Jusqu’ici, les élèves devaient se contenter du terrain de basket ou des ordinateurs pour s’occuper durant les pauses.

"C’était devenu essentiel d’avoir une bibliothèque. Nous avions eu une réunion sur les différentes choses à améliorer il y a quelque temps. J’ai décidé de me lancer directement dans la création de ce coin lecture. Plein de collègues m’ont aidée à monter les livres (NDLR : au troisième étage), à les trier…"

Ce lieu de calme et de détente est situé à la place de l’ancien internat fermé il y a quelques années à peine. Le local ouvert a complètement été repensé.

"Cette pièce était idéale. Un vrai havre de paix, avec des tables hautes, des poufs… Avec le nombre d’élèves grandissant, il fallait des classes supplémentaires… Une nouvelle salle d’étude a également vu le jour.", poursuit la professeure du cycle inférieur.

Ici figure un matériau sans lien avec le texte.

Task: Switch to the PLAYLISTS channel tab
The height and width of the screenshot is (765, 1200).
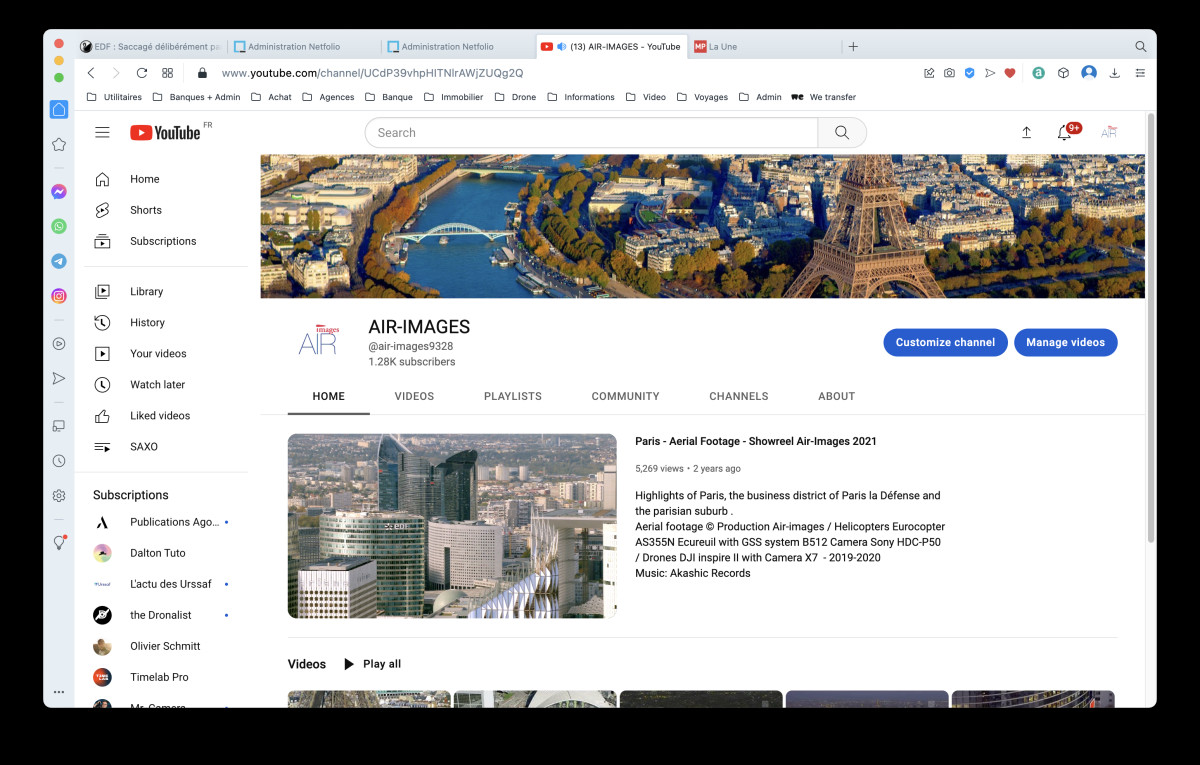Action: [x=512, y=396]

Tous ces livres, il n’était pas question de les acheter. Soucieuse de l’environnement et pour limiter au maximum les frais, l’école a fait appel aux dons. "Les parents ont directement montré un grand intérêt et nous ont fourni des livres."

Mais quid des doublons ? "Nous les avons redistribués car nous n’avons pas de place pour tout stocker. Mes collègues ont pu prendre ce qu’il voulait… dont les livres érotiques (rires)."

À l’heure actuelle, la bibliothèque ouvre uniquement dans un cadre consultatif. "Et seulement pendant les temps de midi. Un professeur surveille. Il n’y a pas encore de location possible car tout cela demande beaucoup de temps et de travail d’encodage. En plus, il faudrait toujours courir derrière les élèves. Pour la suite, nous verrons comment ça évolue. Si nous avons une vingtaine d’élèves chaque temps de midi, nous serons contents."